Analog Devices Inc. - HMC491LP3E Product Overview
The HMC491LP3E from Analog Devices Inc. is a high-performance, passive GaAs MMIC HBT (Heterojunction Bipolar Transistor) Distributed Power Amplifier die that operates between DC to 20 GHz. This versatile amplifier offers excellent dynamic range and is suitable for a wide range of applications, including test instrumentation, military and space, broadband communications, and fiber optics.
Key Features
- Frequency Range: The HMC491LP3E operates effectively from DC to 20 GHz, providing a broad range of use for various high-frequency applications.
- Output Power: This amplifier delivers +29 dBm of saturated output power, ensuring strong signal amplification for high-performance systems.
- Gain: With a gain of 13 dB, the HMC491LP3E can significantly boost signal strength while maintaining signal integrity across its operating range.

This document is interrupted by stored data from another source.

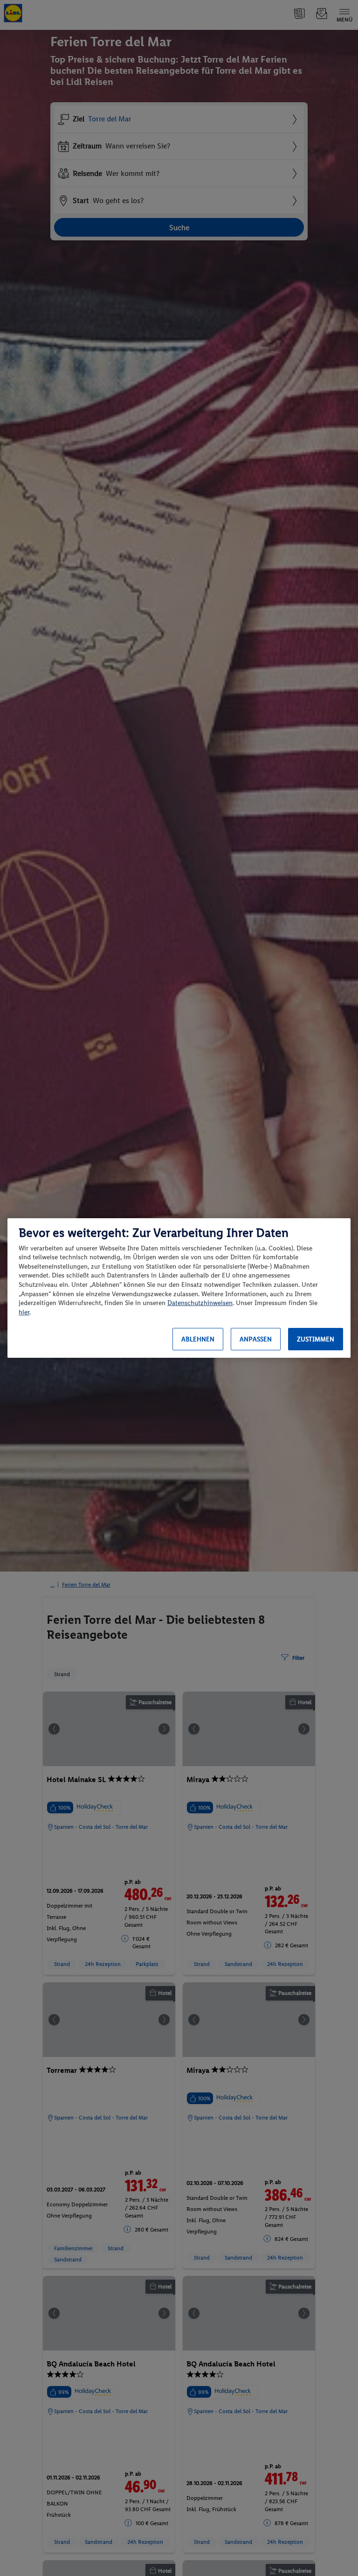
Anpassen (256, 1339)
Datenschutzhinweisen (200, 1303)
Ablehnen (197, 1339)
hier (24, 1312)
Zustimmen (315, 1339)
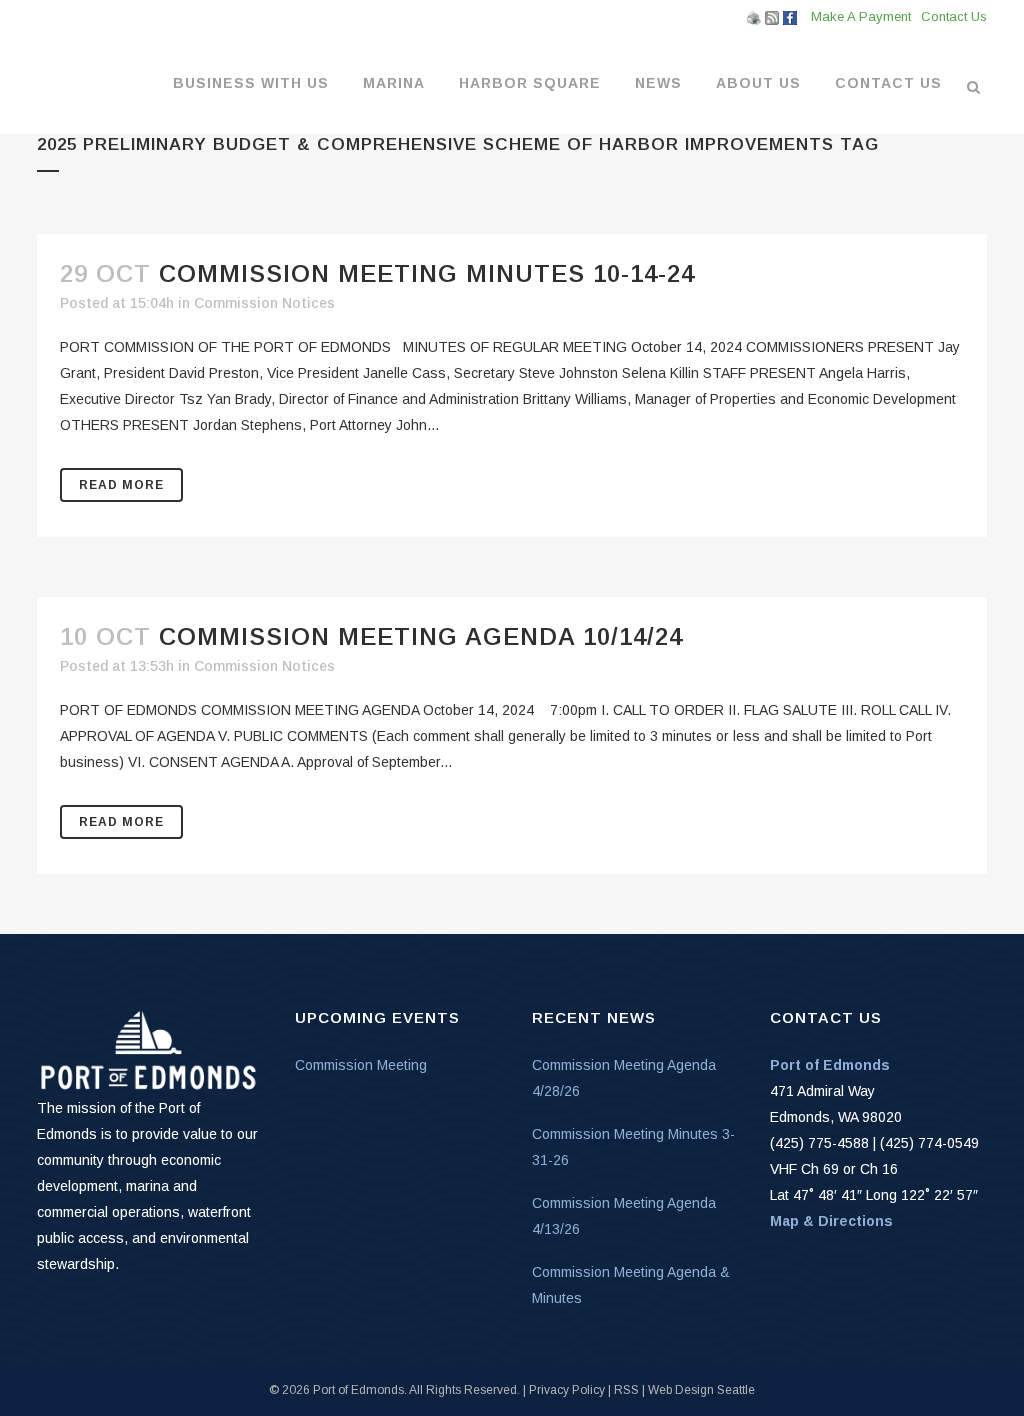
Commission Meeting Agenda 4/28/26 (624, 1078)
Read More (121, 485)
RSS (626, 1390)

- Power Added Efficiency (PAE): The PAE of 22% at 18 GHz indicates a balance between power output and energy consumption, making it an efficient choice for continuous operation.
- Supply Voltage: It operates on a supply voltage of +10V, accommodating common system power rails and simplifying power supply design.
- Package: The HMC491LP3E comes in a RoHS compliant 3x3 mm QFN leadless package, making it compact and easy to integrate into a variety of circuit designs.
Applications
The HMC491LP3E is ideal for applications requiring high linearity and wide bandwidth. Its robust design and performance are well-suited for:
- EW and ECM (Electronic Warfare and Electronic Counter Measures)
- Test instrumentation
- Telecommunication infrastructure
- Space and satellite communications
- Microwave radio and VSAT (Very Small Aperture Terminal)
- Fiber optic applications
Conclusion
With its impressive range, power, and efficiency, the HMC491LP3E from Analog Devices Inc. stands out as a high-quality component for demanding RF and microwave applications. Designers looking for a reliable and powerful amplifier will find the HMC491LP3E to be an excellent choice for their system requirements.